Stored data:
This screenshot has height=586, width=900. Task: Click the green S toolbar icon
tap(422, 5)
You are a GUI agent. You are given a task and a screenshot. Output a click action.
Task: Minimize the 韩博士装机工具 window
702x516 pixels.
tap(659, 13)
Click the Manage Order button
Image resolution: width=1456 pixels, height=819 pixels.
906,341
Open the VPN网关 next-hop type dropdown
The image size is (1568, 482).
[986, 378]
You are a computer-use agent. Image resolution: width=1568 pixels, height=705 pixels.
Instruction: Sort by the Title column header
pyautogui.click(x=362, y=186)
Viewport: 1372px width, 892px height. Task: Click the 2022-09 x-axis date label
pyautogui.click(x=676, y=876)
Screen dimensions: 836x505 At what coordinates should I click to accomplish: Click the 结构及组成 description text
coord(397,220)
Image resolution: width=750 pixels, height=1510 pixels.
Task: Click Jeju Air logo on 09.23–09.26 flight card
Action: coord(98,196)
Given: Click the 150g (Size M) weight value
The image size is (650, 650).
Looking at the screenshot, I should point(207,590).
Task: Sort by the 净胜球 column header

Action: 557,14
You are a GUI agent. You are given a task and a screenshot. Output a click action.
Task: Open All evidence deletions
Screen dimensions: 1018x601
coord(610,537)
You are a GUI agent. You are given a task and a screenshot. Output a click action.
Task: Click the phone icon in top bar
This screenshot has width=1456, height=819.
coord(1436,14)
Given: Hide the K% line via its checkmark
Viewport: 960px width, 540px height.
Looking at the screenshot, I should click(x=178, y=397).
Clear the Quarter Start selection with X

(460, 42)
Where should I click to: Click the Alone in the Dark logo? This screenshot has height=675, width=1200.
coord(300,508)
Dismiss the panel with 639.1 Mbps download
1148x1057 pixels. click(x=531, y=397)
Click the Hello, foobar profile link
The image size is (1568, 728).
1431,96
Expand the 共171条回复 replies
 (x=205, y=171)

- _Your task_
Please extract all of the entries above verbatim, keeping every line unchanged.

- _Answer to the exercise_
This screenshot has height=586, width=900. Task: Click the green S toolbar icon
tap(422, 5)
You are a GUI agent. You are given a task and a screenshot. Output a click action.
Task: Minimize the 韩博士装机工具 window
702x516 pixels.
tap(659, 13)
Click the Manage Order button
Image resolution: width=1456 pixels, height=819 pixels.
906,341
Open the VPN网关 next-hop type dropdown
The image size is (1568, 482).
[986, 378]
You are a computer-use agent. Image resolution: width=1568 pixels, height=705 pixels.
Instruction: Sort by the Title column header
pyautogui.click(x=362, y=186)
Viewport: 1372px width, 892px height. Task: Click the 2022-09 x-axis date label
pyautogui.click(x=676, y=876)
Screen dimensions: 836x505 At what coordinates should I click to accomplish: Click the 结构及组成 description text
coord(397,220)
Image resolution: width=750 pixels, height=1510 pixels.
Task: Click Jeju Air logo on 09.23–09.26 flight card
Action: coord(98,196)
Given: Click the 150g (Size M) weight value
The image size is (650, 650).
Looking at the screenshot, I should point(207,590).
Task: Sort by the 净胜球 column header

Action: 557,14
You are a GUI agent. You are given a task and a screenshot. Output a click action.
Task: Open All evidence deletions
Screen dimensions: 1018x601
coord(610,537)
You are a GUI agent. You are given a task and a screenshot. Output a click action.
Task: Click the phone icon in top bar
This screenshot has width=1456, height=819.
coord(1436,14)
Given: Hide the K% line via its checkmark
Viewport: 960px width, 540px height.
Looking at the screenshot, I should click(x=178, y=397).
Clear the Quarter Start selection with X

(460, 42)
Where should I click to: Click the Alone in the Dark logo? This screenshot has height=675, width=1200.
coord(300,508)
Dismiss the panel with 639.1 Mbps download
1148x1057 pixels. click(x=531, y=397)
Click the Hello, foobar profile link
The image size is (1568, 728).
1431,96
Expand the 共171条回复 replies
 (x=205, y=171)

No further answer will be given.